If you read this you will notice that there aren’t too many “happy” entries. Bear in mind that when I am feeling good, I probably will see no need to make an entry, so chances are, most of the entries will be written in a “depressed” or “angry” state.
I’m feeling pretty good at this moment. I am tired, as you might figure. I just got finished with a big Intro to Mass Comm assignment, and I’m glad. Why am I writing two lines per ruling? I don’t know. Habit, I guess. Besides, I write better like this, and I save space. It works for me. Oh well. I have to do some more stuff before I go to bed. (Do you ever feel like there’s something that’s got to get done, but you can’t remember what?!)
I’m feeling pretty good today. I have been for the past couple of days. Indian summer, I guess. Lots of questions about some people. Getting sick of some people’s criticism and sarcasms. It’s alright for a while, I’ve had too much. New table maybe? Yeah. Cool. Go for it!

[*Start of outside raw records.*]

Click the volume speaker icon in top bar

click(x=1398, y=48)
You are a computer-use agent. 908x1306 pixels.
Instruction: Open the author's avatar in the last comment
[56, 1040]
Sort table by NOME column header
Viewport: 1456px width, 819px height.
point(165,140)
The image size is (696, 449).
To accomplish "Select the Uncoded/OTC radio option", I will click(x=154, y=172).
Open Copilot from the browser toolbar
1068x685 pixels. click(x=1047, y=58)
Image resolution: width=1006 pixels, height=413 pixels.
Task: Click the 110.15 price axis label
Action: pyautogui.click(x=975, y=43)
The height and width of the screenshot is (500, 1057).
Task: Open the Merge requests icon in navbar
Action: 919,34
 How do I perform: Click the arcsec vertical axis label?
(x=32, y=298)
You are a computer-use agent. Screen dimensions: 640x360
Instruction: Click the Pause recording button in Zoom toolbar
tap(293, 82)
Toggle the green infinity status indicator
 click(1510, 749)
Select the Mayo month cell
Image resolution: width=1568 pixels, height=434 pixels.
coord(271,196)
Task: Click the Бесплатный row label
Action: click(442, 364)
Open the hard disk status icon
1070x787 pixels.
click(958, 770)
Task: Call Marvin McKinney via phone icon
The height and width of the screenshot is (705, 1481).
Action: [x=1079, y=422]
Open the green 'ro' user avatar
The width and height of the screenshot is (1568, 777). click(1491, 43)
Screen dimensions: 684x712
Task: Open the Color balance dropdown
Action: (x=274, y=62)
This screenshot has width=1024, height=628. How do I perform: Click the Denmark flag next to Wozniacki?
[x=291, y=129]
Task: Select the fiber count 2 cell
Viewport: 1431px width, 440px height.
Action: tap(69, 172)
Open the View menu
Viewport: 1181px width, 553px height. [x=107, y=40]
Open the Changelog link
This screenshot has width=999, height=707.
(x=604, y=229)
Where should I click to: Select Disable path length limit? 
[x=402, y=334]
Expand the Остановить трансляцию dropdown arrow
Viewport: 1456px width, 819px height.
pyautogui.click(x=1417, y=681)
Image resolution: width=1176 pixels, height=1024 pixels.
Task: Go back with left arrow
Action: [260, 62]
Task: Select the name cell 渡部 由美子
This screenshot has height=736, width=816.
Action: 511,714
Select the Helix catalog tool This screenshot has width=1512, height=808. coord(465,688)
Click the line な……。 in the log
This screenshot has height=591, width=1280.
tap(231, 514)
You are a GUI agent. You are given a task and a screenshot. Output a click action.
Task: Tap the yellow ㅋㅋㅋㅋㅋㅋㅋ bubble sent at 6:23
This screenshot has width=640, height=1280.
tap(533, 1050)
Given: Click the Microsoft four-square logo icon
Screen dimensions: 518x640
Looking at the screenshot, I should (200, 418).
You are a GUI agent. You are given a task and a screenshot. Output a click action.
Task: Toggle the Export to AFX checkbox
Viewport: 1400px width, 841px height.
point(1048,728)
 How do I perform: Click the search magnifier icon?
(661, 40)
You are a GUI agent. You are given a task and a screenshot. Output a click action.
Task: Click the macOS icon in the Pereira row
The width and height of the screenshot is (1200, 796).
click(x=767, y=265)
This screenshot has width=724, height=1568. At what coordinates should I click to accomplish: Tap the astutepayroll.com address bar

What you’ll find is that this electronic journal is more of the same kind of things, but far less intimate. I love you, and hope you understand me more by reading, but the deep, dark stuff? Forget it. That’s what paper is for. Those will never make it to electronic form, not until long after I’m gone.
That being said, it’s true that I seldom write when things are good. I suppose many people do this, but I’m sensitive to that of myself. Thanks for following along and reading when you can. You make this all worth it.